* [Passage to read]:
Funds manager Wilson Asset Management has developed a new investment strategy it will unveil within weeks to invest in large-capitalised ASX-listed companies.

The investment firm is understood to have settled on a closed-end listed company structure to house the fund that will join its existing family of listed investment companies, which include WAM Capital, WAM Research and WAM Active.

The fund could look to raise up to $100 million although Wilson Asset Management founder Geoff Wilson would not comment specifically on the size or specific structure at this early stage.

Led by Mr Wilson, the firm will ask potential new investors to stump up capital after a difficult year for the larger end of the market, weighed down by poor performance of banks and mining stocks.

“I admit it sounds a bit contrarian to launch a large caps-focused fund now when everyone is saying you want to be looking in small- and mid-caps industrials for returns, but usually when everyone one is telling you to do something one way in this game, it’s usually a good idea to go the other way,” Mr Wilson said.

Mr Wilson started the firm’s first unlisted fund in January 1998 which has returned 23.1 per cent per annum before fees compared to the All Ordinaries Accumulation Index which returned 8.4 per cent over the period.

First foray into large caps

But this will be the first time the manager has tested its process specifically targeted at the larger capitalised end of the market.

 All WAM’s existing funds use the same process to rank companies, based on a combination of earnings growth potential and a relative assessment of valuation multiples.

“Our process has been skewed towards identifying opportunities that can grow earnings faster than the rest of the market, which has naturally led us to investing in the smaller and medium-sized companies… This fund will lower the growth thresholds so we can include more larger-capitalised companies,” Mr Wilson said.

With a mandate to invest in the S&P/ASX200, the new WAM Leaders fund, as it will be known, will seek to invest in companies with the ability to achieve double-digit earnings growth at a reasonable valuation multiple.

Mr Wilson said he liked the look of the big four banks at current valuation multiples. All four banks’ share prices have traded down in the last year.

* [Things to do]:
- a) What name will the new fund have, according to the article on Wilson Asset Management's large-cap strategy?
- b) Extend the article on Wilson Asset Management's large-cap fund, starting after its final sentence.
The records that come after this point have no connection to the article on Wilson Asset Management's new fund.

* [Data extract]:

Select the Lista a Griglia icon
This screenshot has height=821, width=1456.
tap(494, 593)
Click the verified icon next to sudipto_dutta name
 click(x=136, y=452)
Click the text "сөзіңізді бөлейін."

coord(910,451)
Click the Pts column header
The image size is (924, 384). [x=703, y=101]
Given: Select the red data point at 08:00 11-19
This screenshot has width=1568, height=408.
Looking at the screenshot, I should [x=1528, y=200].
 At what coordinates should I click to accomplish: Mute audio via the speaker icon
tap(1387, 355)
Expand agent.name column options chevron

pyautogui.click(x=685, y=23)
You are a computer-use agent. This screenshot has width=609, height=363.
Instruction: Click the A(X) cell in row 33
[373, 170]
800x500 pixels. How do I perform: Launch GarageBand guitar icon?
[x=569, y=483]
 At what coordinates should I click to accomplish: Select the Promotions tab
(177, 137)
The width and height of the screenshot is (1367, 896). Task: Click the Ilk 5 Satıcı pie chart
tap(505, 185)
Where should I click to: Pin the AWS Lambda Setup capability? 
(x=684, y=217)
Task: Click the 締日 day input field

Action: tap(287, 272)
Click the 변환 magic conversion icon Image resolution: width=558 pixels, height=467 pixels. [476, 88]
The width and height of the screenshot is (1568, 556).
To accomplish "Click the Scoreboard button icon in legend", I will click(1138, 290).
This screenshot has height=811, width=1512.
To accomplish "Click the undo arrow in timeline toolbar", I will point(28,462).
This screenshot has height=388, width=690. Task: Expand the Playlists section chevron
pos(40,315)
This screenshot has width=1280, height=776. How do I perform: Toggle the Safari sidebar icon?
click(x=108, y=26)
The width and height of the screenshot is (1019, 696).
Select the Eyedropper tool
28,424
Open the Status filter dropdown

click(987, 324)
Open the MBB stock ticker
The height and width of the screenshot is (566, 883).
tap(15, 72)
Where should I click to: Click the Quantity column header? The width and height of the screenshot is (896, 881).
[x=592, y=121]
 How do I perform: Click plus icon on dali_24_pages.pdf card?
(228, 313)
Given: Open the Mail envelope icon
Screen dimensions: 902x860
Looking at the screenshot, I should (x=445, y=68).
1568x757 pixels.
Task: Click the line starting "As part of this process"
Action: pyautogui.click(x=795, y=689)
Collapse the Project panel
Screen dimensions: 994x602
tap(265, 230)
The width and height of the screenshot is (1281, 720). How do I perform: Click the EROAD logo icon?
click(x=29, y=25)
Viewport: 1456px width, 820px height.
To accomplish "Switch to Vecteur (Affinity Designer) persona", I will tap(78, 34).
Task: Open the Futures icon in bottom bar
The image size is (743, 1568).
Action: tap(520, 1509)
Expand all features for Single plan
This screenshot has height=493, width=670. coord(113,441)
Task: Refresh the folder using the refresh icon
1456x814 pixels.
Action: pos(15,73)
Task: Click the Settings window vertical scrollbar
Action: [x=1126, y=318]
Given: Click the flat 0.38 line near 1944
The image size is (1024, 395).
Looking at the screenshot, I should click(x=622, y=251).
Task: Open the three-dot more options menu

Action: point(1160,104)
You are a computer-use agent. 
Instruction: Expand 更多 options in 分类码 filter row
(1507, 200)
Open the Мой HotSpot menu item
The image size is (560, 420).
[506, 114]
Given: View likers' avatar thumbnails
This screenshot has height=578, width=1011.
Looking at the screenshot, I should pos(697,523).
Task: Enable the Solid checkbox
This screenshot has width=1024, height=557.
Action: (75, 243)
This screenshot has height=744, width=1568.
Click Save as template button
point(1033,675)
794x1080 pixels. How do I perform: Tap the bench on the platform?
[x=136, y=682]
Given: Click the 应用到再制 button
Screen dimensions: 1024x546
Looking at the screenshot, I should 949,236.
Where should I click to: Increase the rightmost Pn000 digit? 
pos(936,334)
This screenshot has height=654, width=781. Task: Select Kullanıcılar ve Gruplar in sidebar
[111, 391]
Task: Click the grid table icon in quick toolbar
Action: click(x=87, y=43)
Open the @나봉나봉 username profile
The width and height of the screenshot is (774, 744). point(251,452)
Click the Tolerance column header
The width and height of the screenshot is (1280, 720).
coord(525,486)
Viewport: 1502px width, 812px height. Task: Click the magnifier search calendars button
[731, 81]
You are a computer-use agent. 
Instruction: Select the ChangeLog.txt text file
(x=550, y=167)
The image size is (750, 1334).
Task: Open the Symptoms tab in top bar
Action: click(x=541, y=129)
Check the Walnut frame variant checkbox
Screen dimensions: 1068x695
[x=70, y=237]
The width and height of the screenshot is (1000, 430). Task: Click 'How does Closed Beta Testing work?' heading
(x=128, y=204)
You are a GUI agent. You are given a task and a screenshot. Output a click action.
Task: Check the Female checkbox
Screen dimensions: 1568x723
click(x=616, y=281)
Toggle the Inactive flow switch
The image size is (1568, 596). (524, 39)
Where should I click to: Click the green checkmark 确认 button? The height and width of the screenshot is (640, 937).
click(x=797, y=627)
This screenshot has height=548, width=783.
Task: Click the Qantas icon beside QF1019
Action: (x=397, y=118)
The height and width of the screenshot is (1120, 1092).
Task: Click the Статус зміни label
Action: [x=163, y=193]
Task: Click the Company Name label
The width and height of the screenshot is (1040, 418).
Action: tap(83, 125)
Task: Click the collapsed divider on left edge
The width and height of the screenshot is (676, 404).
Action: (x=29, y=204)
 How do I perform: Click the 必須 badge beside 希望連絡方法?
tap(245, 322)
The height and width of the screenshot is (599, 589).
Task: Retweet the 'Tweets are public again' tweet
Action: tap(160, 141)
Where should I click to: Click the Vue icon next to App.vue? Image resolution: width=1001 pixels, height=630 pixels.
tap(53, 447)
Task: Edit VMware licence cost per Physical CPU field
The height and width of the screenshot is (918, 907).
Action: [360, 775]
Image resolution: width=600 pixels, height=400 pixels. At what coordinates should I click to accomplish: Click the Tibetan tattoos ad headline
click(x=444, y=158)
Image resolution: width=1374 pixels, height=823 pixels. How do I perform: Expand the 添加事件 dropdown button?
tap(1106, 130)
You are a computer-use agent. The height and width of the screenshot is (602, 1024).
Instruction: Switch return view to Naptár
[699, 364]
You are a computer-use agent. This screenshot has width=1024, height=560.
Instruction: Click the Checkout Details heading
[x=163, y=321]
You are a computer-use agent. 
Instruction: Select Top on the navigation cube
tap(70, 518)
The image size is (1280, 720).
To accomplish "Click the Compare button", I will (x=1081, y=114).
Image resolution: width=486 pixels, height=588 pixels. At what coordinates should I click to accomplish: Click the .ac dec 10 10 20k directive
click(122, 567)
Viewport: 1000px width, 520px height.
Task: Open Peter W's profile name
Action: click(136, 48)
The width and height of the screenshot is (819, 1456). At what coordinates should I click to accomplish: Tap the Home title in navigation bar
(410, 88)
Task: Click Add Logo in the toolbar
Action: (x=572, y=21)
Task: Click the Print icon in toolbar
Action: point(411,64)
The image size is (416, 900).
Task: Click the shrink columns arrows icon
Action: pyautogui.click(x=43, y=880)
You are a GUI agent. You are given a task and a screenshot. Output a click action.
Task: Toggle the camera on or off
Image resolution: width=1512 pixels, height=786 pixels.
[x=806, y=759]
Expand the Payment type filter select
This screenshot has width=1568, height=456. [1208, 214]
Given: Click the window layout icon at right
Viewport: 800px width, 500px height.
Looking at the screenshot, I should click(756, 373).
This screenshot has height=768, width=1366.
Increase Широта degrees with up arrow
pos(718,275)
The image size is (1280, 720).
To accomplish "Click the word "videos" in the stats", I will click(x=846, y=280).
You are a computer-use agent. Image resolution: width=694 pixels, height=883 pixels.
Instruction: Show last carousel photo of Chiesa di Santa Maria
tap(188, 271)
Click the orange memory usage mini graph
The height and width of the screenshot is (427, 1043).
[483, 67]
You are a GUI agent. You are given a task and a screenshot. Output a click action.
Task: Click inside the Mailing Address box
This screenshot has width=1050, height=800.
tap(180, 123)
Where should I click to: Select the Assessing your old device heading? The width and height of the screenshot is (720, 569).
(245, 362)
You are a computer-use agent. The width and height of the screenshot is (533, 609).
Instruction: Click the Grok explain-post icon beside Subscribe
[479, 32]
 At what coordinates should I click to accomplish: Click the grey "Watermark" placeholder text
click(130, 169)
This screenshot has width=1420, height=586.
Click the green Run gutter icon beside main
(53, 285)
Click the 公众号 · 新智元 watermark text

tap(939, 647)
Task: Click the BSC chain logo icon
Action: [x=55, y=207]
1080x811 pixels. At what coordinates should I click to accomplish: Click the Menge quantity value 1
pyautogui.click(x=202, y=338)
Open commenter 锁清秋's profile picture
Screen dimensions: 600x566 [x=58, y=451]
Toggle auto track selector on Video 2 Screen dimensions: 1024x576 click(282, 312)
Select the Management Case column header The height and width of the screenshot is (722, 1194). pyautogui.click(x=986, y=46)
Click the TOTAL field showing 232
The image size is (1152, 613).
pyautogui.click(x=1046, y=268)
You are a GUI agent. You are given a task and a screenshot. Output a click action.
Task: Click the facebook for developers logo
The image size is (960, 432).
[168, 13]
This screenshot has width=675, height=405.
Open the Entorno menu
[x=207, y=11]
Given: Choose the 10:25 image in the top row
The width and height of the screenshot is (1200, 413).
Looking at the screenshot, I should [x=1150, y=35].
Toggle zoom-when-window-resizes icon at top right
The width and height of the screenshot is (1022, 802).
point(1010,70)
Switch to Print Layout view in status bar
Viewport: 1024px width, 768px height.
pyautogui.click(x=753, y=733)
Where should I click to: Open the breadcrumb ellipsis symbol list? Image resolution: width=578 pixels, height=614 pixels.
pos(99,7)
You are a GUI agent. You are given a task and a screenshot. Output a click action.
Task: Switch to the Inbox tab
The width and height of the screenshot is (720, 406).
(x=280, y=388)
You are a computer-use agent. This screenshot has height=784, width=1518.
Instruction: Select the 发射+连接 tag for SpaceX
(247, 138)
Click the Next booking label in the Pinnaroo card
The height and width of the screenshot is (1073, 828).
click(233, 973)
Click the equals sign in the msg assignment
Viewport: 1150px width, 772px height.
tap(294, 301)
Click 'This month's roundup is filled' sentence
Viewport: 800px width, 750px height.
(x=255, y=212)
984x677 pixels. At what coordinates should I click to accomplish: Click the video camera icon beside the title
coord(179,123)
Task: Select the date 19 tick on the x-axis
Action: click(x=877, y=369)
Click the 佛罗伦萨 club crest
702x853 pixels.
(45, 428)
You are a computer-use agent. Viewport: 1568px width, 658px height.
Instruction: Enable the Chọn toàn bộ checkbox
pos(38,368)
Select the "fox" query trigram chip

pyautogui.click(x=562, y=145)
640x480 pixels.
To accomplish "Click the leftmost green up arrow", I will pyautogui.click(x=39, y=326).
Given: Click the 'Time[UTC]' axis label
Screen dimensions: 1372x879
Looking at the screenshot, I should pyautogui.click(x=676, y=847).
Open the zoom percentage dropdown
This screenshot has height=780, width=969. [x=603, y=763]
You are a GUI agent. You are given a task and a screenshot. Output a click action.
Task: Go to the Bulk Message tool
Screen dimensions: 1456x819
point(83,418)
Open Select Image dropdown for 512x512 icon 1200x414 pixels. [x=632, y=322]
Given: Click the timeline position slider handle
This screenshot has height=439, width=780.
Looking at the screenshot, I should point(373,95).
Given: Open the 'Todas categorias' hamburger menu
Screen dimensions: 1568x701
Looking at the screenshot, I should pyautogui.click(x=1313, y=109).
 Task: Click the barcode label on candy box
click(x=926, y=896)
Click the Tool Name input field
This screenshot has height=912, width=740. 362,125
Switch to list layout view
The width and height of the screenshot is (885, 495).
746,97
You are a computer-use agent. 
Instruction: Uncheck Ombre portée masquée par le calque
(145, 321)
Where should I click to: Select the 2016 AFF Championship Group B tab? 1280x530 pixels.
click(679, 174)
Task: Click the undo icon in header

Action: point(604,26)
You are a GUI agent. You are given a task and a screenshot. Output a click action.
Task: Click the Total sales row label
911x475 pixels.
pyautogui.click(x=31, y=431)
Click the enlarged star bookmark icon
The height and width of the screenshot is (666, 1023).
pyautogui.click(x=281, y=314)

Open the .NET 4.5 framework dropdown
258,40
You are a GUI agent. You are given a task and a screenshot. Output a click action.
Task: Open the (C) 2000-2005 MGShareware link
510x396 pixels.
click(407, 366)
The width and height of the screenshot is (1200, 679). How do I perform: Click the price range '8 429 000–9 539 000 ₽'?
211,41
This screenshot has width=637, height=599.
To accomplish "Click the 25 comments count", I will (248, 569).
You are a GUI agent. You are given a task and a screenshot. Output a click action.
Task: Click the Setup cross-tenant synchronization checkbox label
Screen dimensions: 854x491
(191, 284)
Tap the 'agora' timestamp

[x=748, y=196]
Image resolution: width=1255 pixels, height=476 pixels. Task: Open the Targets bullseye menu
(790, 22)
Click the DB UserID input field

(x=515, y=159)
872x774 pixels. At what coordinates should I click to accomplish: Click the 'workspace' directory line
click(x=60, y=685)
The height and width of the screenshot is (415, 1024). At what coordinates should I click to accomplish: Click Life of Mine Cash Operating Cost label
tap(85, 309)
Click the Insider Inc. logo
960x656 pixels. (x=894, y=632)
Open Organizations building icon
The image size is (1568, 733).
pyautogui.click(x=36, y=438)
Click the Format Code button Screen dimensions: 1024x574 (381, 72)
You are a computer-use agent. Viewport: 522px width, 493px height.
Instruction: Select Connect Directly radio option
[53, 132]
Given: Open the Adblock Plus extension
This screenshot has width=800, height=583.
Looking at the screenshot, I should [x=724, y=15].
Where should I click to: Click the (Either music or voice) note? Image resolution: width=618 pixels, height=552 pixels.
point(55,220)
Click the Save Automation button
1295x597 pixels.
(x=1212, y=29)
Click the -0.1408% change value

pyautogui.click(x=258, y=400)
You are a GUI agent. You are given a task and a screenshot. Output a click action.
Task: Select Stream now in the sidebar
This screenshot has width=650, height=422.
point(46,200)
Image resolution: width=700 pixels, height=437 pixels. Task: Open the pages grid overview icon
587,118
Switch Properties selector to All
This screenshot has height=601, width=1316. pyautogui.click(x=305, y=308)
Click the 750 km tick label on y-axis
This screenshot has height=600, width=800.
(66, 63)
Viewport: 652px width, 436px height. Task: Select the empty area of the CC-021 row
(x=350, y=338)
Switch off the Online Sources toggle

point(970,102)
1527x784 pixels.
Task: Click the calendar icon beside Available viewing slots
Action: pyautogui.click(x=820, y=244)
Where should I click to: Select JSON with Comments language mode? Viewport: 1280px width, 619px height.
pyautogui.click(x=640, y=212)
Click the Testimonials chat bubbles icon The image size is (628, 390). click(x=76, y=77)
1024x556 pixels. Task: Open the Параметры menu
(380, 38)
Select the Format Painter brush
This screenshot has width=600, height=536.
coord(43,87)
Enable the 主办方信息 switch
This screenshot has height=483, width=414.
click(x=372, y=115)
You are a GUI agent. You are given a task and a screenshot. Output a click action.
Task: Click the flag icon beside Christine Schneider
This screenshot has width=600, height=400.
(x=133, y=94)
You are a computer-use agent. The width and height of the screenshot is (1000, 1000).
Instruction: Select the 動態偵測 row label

* [Responses in order]:
- a) WAM Leaders.

- b)
“It’s not easy in the current market to find these types of stocks. Most of the companies with strong earnings have been bid up quite a lot,” Matthew Haupt, WAM portfolio manager, said.

Catalyst for earnings growth

Mr Haupt said the fund would try to find companies with strong earnings as well as a potential catalyst to future earnings the market may not have already recognised.

Within this category Mr Haupt mentioned drug company, Mayne Pharma Group, Super Retail Group; pokies manufacturer Aristocrat Leisure and wine maker Treasury Wine Estates. All of these companies will have a place in the WAM Leaders portfolio, he revealed to The Australian Financial Review.

 The fund will look to invest in companies with a valuation to growth ratio of between 1.5 per cent to 2 per cent, meaning it invests in companies with the ability to increase earnings up to twice as fast as its valuation multiple has priced in.

Mr Haupt highlighted Mayne Pharma and the company’s acquisition of the US business of antibiotic drug maker, Doryx, as an example of potential earnings growth not yet factored in by the market.

He added that investing in highly sought-after earnings growth carried its fair share of risk given the high valuation multiples attached to these types of companies at the moment.

The WAM Leaders fund will position itself to capture the investment dollars of self-directed superannuation funds, many of which have invested directly in shares of the larger capitalised companies but might have seen returns in these companies go backwards in the past year.